-- Text to read --

-*-

Speaker 4:It's very different for me between before the age of 14 and after the age of 14. So before the age of 14, I'm listening to Bob Seeger and Step and Wolf and Aerosmith and Kiss and lots of Elton John, fleetwood Mac, boston, kansas. I mean, I'm very into buying records, have tons of records and just sitting and thinking about what is making this music work and I'm learning how to play some different instruments, but not very well. My family didn't go to church. We weren't raised in church and then at 14, god finds me in our backyard. I end up finding out who Jesus is not too long after that and then I want to start writing songs and I want to communicate what had just happened to me to other people.
Speaker 1:In 2015, frank published his book Joyride a beginning and every end. An intimate, engaging and often humorous look at his life and, more accurately, his faith journey. Joyride has tons of personal stories, including many about atomic opera, making albums and touring An insightful read into Frank's mind, heart and faith. Here's some select excerpts from Frank's encounter with God in his backyard.

-*-

-- Available data --
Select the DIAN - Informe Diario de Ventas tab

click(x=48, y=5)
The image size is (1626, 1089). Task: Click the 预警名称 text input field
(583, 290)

-*-

-- Given task A --
Answer these questions using the transcript:
(i) At what age does Speaker 4 say God found them, and where did it happen?
(ii) In what year did Frank publish Joyride?
(iii) Many of the personal stories in Joyride are about which group?
-- Given task B --
Repeat word for word the part of the transcript between "Speaker 4:It's very" and "to other people.", inclusive.

-- Written solution A --
(i) At 14, in the backyard.
(ii) 2015.
(iii) Atomic opera.

-- Written solution B --
Speaker 4:It's very different for me between before the age of 14 and after the age of 14. So before the age of 14, I'm listening to Bob Seeger and Step and Wolf and Aerosmith and Kiss and lots of Elton John, fleetwood Mac, boston, kansas. I mean, I'm very into buying records, have tons of records and just sitting and thinking about what is making this music work and I'm learning how to play some different instruments, but not very well. My family didn't go to church. We weren't raised in church and then at 14, god finds me in our backyard. I end up finding out who Jesus is not too long after that and then I want to start writing songs and I want to communicate what had just happened to me to other people.